Data for review below:

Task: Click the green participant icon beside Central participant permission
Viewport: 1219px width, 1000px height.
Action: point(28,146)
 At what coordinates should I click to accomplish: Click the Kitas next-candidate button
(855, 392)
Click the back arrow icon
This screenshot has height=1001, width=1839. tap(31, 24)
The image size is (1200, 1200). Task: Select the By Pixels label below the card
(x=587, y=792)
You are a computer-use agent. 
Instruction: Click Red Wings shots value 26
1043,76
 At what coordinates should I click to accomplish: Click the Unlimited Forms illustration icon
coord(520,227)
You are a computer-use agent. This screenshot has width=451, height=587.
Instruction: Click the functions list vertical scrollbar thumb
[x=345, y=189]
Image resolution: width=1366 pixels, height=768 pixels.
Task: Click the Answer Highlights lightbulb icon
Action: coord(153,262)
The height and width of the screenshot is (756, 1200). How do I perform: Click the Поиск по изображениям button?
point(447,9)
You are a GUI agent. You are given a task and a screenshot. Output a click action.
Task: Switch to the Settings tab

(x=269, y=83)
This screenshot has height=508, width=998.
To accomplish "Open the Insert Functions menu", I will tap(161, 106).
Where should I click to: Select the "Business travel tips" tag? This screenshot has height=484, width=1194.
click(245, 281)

End of Data for review.

■ Problem to work on ■
Filter the records above for lines with "agent".

■ Output of the task ■
You are a computer-use agent. 
You are a computer-use agent. This screenshot has width=451, height=587.
You are a GUI agent. You are given a task and a screenshot. Output a click action.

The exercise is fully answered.